27 Jun

Desire as a Personal Power

Andrea Mathews
Andrea Mathews is a psychotherapist, author, speaker and radio host, currently running a thriving private practice and teaching workshops to clinicians on how to assess and treat spiritual problems. She is the author of three books and the host of the most popular show on the 7th Wave Network, the Authentic Living Show. Learn more about her work at www.andreamathews.com.
Andrea Mathews

We generally do not think of desire as a form of empowerment.  But it is actually a personal power of immeasurable influence.  The problem is that most of us don’t live out of desire.  We live, rather, out of should, ought to, have to, obligation, loyalty and lots of other synthetic demands.  These synthetics were manufactured in a society that demands that we conform to its obligations to image as a way of maintaining the social order.

Most of us have a long list of obligations, duties, shoulds, ought tos, have tos.  We have to go to work, we should spend quality time with the kids and the spouse, we ought to be there for Mom or Dad, we have a duty to be there for our friends, the church, temple or mosque in which we participate, and we are loyal to the government, city, state and federal.  All of these obligations and duties, tie us to the mule, so that the mule and its labor are our only focus.  Desires come around only when we are exhausted, and with a deep sigh of regret, we implode “I wiiiish I could have….”  These longings have been dismissed, repressed, put on the back burner while we live lives full of the synthetic—that is, false, fake, unreal, contrived—obligations placed on us by the external world.
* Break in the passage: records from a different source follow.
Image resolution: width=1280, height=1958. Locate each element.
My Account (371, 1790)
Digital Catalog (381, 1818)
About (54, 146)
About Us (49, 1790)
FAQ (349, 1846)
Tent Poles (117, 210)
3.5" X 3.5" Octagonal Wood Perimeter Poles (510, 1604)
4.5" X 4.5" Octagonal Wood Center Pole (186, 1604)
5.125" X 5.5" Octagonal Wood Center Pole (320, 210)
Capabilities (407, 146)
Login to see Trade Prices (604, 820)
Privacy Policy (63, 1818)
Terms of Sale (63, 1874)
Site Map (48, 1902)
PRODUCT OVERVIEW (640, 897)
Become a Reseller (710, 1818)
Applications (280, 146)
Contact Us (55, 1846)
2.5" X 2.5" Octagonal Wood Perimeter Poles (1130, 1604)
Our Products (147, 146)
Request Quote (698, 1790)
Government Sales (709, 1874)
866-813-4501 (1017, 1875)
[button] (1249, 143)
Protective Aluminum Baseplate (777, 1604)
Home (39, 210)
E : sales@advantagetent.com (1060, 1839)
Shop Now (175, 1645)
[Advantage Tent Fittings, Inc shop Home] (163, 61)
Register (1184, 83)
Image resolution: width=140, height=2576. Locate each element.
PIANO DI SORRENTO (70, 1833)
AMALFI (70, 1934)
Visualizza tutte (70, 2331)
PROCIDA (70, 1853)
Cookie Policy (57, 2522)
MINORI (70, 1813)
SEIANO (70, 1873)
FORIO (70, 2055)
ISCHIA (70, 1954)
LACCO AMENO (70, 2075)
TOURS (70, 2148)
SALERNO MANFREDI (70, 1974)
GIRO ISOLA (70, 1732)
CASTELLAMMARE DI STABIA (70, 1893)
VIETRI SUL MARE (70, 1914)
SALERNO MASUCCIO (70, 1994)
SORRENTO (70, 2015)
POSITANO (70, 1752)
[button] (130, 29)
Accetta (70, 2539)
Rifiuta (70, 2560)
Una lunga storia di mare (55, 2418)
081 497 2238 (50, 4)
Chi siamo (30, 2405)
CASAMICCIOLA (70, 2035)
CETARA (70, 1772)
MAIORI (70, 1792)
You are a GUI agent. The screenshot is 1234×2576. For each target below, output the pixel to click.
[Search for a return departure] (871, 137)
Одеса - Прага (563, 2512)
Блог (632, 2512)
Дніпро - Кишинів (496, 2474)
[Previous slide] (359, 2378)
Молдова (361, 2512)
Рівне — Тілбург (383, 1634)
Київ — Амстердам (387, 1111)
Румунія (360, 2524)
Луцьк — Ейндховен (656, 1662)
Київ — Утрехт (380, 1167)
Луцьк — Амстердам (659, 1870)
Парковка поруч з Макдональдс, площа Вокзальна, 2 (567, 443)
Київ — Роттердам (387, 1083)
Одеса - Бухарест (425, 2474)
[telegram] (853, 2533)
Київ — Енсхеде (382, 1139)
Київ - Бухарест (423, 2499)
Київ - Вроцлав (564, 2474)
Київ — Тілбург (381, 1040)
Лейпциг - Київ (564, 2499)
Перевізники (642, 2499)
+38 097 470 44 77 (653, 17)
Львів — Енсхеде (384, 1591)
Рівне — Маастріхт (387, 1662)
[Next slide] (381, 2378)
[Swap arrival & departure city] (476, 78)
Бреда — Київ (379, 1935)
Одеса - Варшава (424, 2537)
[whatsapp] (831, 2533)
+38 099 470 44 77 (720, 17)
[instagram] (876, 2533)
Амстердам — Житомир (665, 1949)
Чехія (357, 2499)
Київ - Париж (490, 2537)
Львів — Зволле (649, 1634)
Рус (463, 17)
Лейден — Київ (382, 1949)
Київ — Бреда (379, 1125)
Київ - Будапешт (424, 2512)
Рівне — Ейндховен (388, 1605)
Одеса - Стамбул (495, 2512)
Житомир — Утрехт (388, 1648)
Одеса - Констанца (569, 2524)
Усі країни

But we are so often afraid to allow ourselves to live out of our desires for fear that they will make us selfish.  We will become self-involved, self-absorbed, selfish, self-invested, all-about-me kind of people.  Because there is nothing inside of us that desires anything for anyone besides us, right?  We want only for ourselves.  We never want for anyone else.  But think about it.  Is that really true?  Don’t we also have deep desires for the happiness of our loved ones?  Don’t we long for that?  Even when they are making all the wrong decisions, going down all the wrong paths, aren’t we praying, pleading, cajoling for them to choose a life with more promise of happiness?

What we don’t know, have not been taught, is that compassion is also a desire.  We have not been taught this, however, because we have all made an under-the-table of consciousness agreement to deny that the inner world has anything of importance to give us.  Rather the should, have to, ought to, of the external world’s bidding is what we are obligated to do.  We have all agreed with the powers that be that the inner world is of no value, while the mores of society are the truth.  Therefore, body image, ego, ego aggrandizement and obligation are the orders of the day.

But if we look within, we find all manner of interesting messaging systems and personal powers.  Desire is a personal power.  It asserts the authentic Self in the real world, that is, IF we allow it to have a say in our decision-making processes.  Desire is a sacred connection to the authentic Self.  In expression, it is an I AM.  In fact, the ancient root word for the Jewish God is desire.   It is hava’ ‘aher hava’, which has been translated as I AM that I AM.  The word hava’ means to fall, to exist, to become, to happen.  It is rooted in ‘avah, which means desire, incline, covet, wait longingly, wish, sigh, want, be greedy, prefer, crave, long for, lust after; and in hayah, which means to be, come to pass, exist, happen, fall out. The word ‘aher means which, who, that which, that, when, since, as or a conditional if.  The name became Jehovah Hwhy, the existing one, the primitive root words of which are hyh (hyh), to be and hwa (hwa), to desire.

Of course the Jewish God is not everyone’s God, nor does everyone have or need a God.  But the point can be made here that desire is sacred.  Yet, we have put it on the back burners of our lives because we fear its power to make us selfish.  Indeed, as a general rule, we fear the inner sanctum of the individual and collective humanity.

When we get past the identifications with the external world, however, the desires of the authentic Self are sacred. The do not make us selfish.  They make us Self.